Theatre

Melania

Oran Mor, Glasgow

Mary Brennan, four stars

IT’S Melania, folks – but not as we know the current First Lady of America. Actually, what do any of us know about Melania? Slovenian, former model, married to Donald Trump, mother of his son, Barron – that’s about it, other than photographs and gossipy snippets that suggest she’s miserable in the White House. The way is therefore clear for composer Hilary Brooks and lyricist Clive King to collaborate on a highly fanciful mini-musical about what might change if Melania had experienced voices to advise her – enter the ghosts of iconic First Ladies, Eleanor Roosevelt and Jackie Kennedy.

They are a merrily oddball double act: the briskly high-minded Eleanor (Margaret Preece) takes care of the socially aware politics and the style maven, Jackie (Frances Thorburn), takes the business of public image beyond clothes and into issues of personal identity and self-preservation. Melania (Kirsty Malone) seems touchingly ill-at-ease on all fronts. We’re flies on a White Hall wall, as a panic-stricken Melania (very centrefold in a white satin negligee) pours out an aria of disappointment and despair. “I wanted the world,” she sings, “but the world is a lonely place...”

The spoken dialogue has some sharply funny exchanges – Eleanor and Jackie initially lock horns over legacy and status – and, as you might expect, there are barbed pot-shots at the Donald. However it’s the songs that reveal how these woman feel about their White House role – and their philandering husbands – and how deeply that has impacted on their true selves.

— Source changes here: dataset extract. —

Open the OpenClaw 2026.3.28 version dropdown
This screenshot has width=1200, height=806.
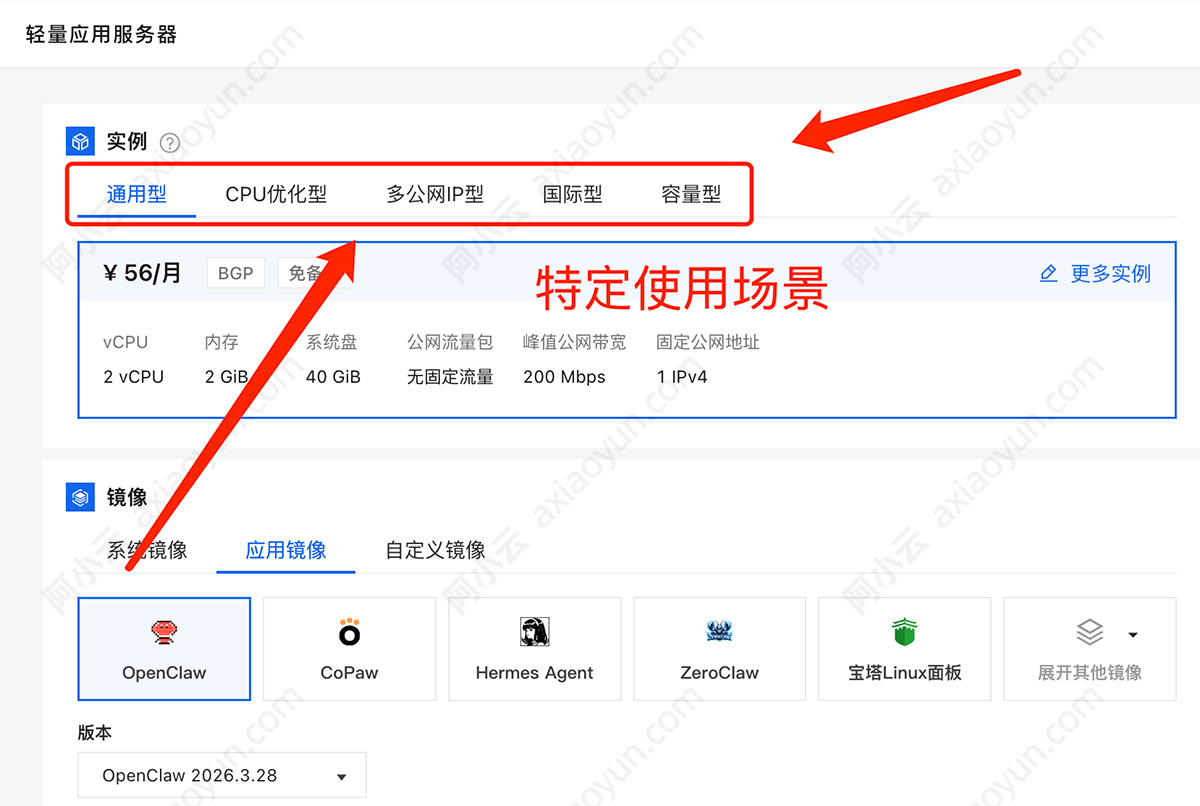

Melania does undergo an Evita-esque sea change that I won’t spoil beyond hinting that it does involve Scotland. Meanwhile all three – individually fine vocalists, harmoniously high-flying as an ensemble – deliver a final rallying cry that would gladden the ears of Suffragettes. “It’s up to the women, to make the men see sense.” they chorus. Director Ken Alexander and choreographer Chris Stuart Wilson have served the ladies very well.